By Jeffrey Clary, Stebbins Cold Canyon Reserve Director
The subject line read, “EMERGENCY — ANIMALS IN TRAPS.” As the director of UC Davis’ Stebbins Cold Canyon Natural Reserve, I received this urgent email last Friday morning (July 7) from a researcher studying small mammals on the reserve.
For the fifth time in five years, wildfire had broken out in the vicinity of the reserve in the Coast Ranges west of Davis. This time, dozens of furry research subjects were potential victims.

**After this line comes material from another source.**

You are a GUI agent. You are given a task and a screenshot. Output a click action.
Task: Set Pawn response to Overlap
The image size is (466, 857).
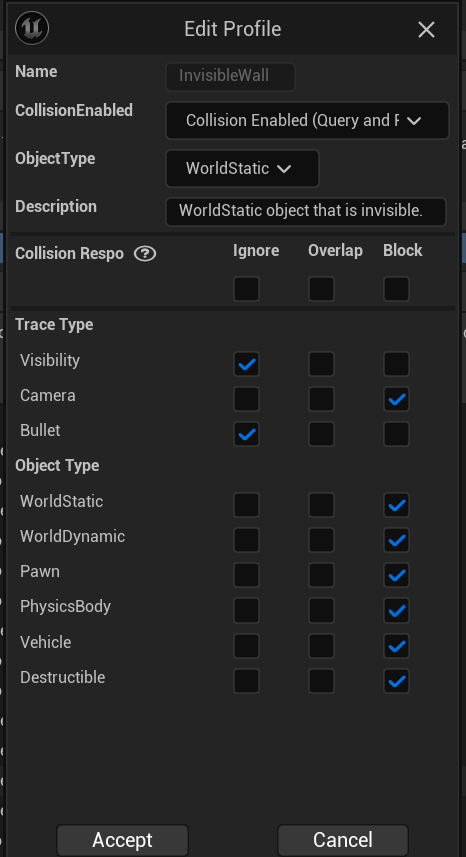pyautogui.click(x=321, y=575)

Benjamin Plourde, a Ph.D. candidate in integrative pathobiology in the School of Veterinary Medicine, had gone out to the reserve Thursday afternoon (July 6) to set traps to capture small mammals, as he has done many times over the past four years. His advisor, Professor Janet Foley, has since 1997 been studying the reserve’s rodent populations and diseases they carry.
“As I was driving back to Davis after setting the traps, I saw the smoke from the grassfire,” Ben said.
Animal trapping in toasty California must be done overnight, so that direct sun does not overheat the temporary captives in their boxlike cages. Mammologists are accustomed to getting up before dawn to check traps and free their animals.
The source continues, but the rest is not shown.